Effect of NPC15199 on [Ca²⁺]i and viability in SCM1 human gastric cancer cells.

NPC15199 is a synthesized compound that inhibits inflammation in some models. However, whether NPC15199 affects Ca2+ homeostasis in human gastric cancer is unclear. This study examined the effect of NPC15199 on cytosolic free Ca2+ concentrations ([Ca2+](i)) and viability in SCM1 human gastric cancer cells. The Ca2+-sensitive fluorescent dye fura-2 was used to measure [Ca2+](i). NPC15199 evoked [Ca2+](i) rises concentration-dependently.
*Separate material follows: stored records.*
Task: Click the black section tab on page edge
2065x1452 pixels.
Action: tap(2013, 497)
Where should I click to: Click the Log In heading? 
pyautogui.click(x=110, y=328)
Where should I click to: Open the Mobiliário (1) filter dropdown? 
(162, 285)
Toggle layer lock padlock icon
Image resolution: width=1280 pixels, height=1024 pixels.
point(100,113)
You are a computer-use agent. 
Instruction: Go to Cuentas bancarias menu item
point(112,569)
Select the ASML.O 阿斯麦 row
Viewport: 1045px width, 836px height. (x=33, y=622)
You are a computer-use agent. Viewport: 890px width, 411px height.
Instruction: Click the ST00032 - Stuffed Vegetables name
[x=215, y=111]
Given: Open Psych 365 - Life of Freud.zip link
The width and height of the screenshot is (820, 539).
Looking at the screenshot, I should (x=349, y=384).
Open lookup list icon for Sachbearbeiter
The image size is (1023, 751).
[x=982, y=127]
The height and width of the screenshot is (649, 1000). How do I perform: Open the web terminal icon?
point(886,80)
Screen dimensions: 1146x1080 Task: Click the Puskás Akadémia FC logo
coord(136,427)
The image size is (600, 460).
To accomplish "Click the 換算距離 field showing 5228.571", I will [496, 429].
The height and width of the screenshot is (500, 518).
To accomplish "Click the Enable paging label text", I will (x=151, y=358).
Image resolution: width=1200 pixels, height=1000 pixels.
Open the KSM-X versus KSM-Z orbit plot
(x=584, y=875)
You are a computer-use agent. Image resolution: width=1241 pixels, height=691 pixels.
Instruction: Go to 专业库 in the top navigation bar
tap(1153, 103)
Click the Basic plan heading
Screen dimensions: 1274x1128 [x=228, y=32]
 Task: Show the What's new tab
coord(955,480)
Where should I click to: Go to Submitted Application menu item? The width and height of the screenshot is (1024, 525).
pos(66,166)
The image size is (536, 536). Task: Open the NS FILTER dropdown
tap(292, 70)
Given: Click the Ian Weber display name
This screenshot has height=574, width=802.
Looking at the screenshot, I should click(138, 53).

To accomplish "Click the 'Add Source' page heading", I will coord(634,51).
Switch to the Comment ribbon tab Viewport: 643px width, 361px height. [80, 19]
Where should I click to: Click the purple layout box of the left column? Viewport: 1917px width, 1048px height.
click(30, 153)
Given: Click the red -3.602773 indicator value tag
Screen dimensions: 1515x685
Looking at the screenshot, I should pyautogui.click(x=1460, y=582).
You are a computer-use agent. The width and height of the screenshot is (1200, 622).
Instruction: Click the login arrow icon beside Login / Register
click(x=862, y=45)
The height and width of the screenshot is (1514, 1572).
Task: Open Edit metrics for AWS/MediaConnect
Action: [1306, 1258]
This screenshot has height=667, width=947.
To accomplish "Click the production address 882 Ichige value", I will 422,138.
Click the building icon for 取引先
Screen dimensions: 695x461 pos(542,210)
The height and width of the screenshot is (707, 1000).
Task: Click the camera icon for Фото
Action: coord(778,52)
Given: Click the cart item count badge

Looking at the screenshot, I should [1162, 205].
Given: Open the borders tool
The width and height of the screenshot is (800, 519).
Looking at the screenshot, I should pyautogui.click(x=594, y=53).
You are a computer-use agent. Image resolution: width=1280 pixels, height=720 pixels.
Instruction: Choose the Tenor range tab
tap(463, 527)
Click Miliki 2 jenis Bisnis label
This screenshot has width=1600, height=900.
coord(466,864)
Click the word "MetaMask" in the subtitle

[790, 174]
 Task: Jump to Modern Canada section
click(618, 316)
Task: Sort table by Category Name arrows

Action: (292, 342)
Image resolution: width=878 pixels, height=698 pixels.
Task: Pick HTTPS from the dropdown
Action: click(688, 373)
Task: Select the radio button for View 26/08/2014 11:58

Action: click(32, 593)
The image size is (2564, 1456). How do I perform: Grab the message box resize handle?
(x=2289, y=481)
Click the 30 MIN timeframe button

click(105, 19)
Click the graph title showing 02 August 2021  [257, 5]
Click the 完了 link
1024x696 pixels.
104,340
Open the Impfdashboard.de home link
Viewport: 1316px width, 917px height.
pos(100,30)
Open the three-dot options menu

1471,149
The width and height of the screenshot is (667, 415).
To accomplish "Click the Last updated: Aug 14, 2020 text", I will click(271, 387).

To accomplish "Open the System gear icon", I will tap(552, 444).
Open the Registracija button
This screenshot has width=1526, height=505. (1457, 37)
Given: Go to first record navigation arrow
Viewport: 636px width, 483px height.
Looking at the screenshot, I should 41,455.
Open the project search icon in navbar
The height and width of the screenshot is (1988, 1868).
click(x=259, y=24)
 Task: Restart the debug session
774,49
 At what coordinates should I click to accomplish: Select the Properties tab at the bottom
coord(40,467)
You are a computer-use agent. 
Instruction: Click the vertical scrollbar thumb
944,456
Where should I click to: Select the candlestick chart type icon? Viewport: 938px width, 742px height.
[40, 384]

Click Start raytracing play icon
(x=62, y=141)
The response was reduced by removing extracellular Ca2+. NPC15199-evoked Ca2+ entry was not inhibited by store-operated channel inhibitors (nifedipine, econazole and SKF96365) and protein kinase C (PKC) activator (phorbol 12-myristate 13 acetate, PMA), or PKC inhibitor (GF109203X). In Ca2+-free medium, treatment with the endoplasmic reticulum Ca2+ pump inhibitor thapsigargin or 2,5-di-tert-butylhydroquinone (BHQ) nearly abolished NPC15199-evoked [Ca2+](i) rises. Conversely, treatment with NPC15199 also nearly abolished thapsigargin or BHQ-evoked [Ca2+](i) rises. Inhibition of phospholipase C (PLC) with U73122 did not affect NPC15199-evoked [Ca2+](i) rises. NPC15199 at concentrations of 100-900 mu M induced concentration-dependent, Ca2+-independent decrease in viability. Together, in SCM1 cells, NPC15199 induced [Ca2+]i rises that involved Ca2+ entry through PKC-insensitive non-store-operated Ca2+ channels and PLC-independent Ca2+ release from the endoplasmic reticulum. NPC15199 also induced Ca2+-independent cell death.